Così ho cominciato a sognare che avrei dovuto fare qualcosa

Mio nonno mi raccontava spesso dell’imboscata in Croazia e del suo ginocchio saltato una volta incocciato il proiettile sparato da chi difendeva Tito. Mi sono addormentato tra le sue braccia innumerevoli volte, pensandolo un eroe ed io un bambino fortunato ad avere un nonno così, un nonno sopravvissuto alla guerra.

Poi sono cresciuto e diventato uomo. Ho studiato, lavorato e vissuto al mio meglio. Sono andato compulsivamente in Croazia, a cercare quello che diceva mio nonno e conservando la sua voce tra le più care.
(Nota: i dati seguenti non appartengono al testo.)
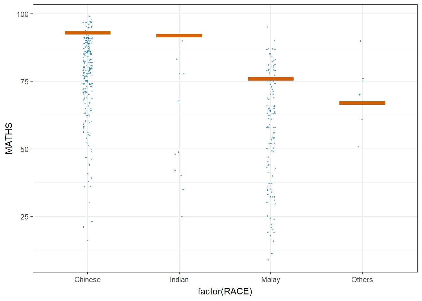Click the MATHS y-axis title
Viewport: 422px width, 301px height.
tap(9, 138)
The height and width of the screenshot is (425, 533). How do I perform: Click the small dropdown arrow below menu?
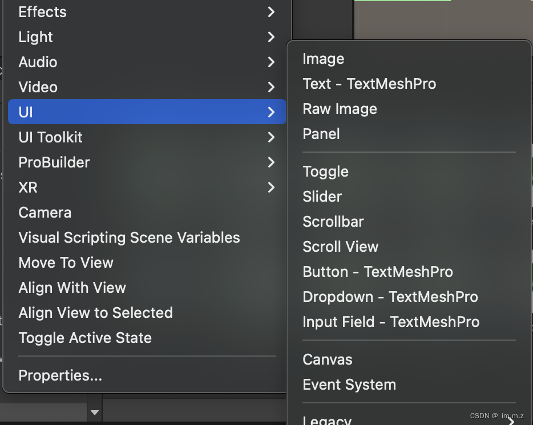tap(95, 412)
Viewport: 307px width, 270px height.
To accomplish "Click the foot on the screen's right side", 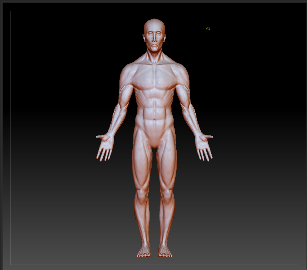I will click(x=165, y=252).
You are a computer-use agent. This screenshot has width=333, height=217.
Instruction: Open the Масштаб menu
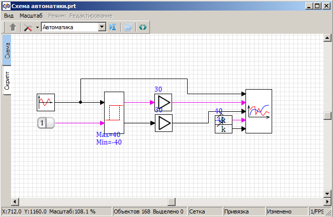[31, 16]
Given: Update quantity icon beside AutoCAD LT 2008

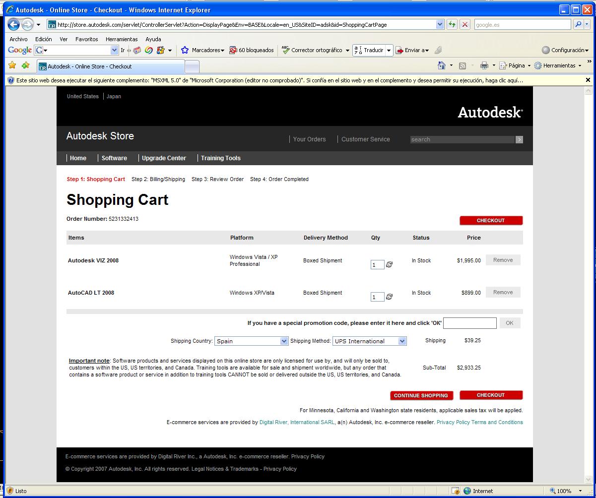Looking at the screenshot, I should click(389, 297).
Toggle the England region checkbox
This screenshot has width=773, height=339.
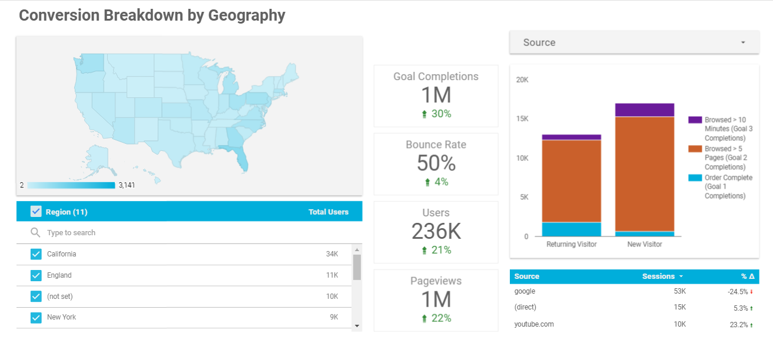(36, 275)
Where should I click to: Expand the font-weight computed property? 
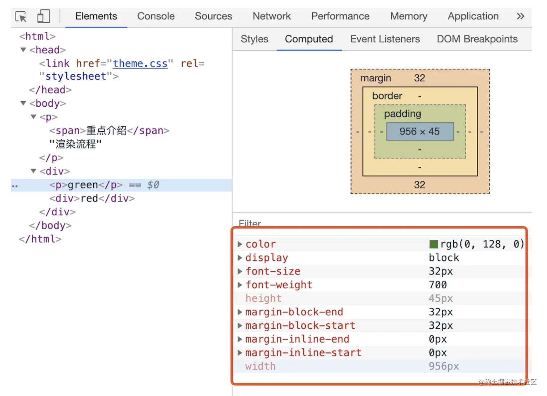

Spesso nel dormiveglia mi confido ancora con lui. Tempo fantastico, animato da lupi di mare, orsi e tempeste, dove il sapore delle cose buone mangiate si mischiava con il caldo delle coperte giallo/arancione,  la penombra e, semplicemente, un senso di abbandono nella certezza della protezione.

Stanotte ci siamo detti che, in fin dei conti, anche per noi è stata una guerra, con buona pace delle mie ginocchia integre e della mia totale ignoranza su come si usi la baionetta.

Negli ultimi dieci anni, la crisi reale, e ciò che ciascuno di noi gli ha appiccicato addosso, ha tolto il fumo negli occhi all’illusione di essere combattenti fatti della stessa pasta. Non è stata solo una questioni di soldi o di occupazione. Di mancanza di prospettive e di opportunitá. Ciascuno in questi anni si è industriato come può nel far fronte ad un collasso del sociale, ad un infarto psichico dei significati, all’alterazione continua delle regole della relazione. Questa è stata la guerra dei quarantenni, quelli che hanno dovuto reinventarsi dopo un bluff. Trainare la carretta. Tenere in piedi un progetto di vita.  Far conciliare l’amore con dimensioni come la paura e l’aggressività. E’ esploso il male di vivere. Tutti stiamo male. Tutti siamo vincitori e perdenti, vittime e colpevoli, aggressori e aggrediti. Il trauma viaggia alla velocitá di un click.

 


Molti amici, come me, sono sopravvissuti. Nelle cene del day after, ci sentiamo come compagni di cordata per aver cresciuto una famiglia e dribblato gli ostacoli crudi del reale. Contratti a termine, misconoscimento del merito, licenziamenti improvvisi, sono stati i nostri principali nemici. Il terrore del crollo psichico è stato un fedele compagno di viaggio. Certo, i focolai di guerra non sono affatto finiti. La precarietà è ancora tanta, ma è come se ci fossimo abituati a vivere in uno stato di tensione, sviluppando anticorpi che ci hanno fatto recuperare il sonno ed anche riprovare la gioia di vivere.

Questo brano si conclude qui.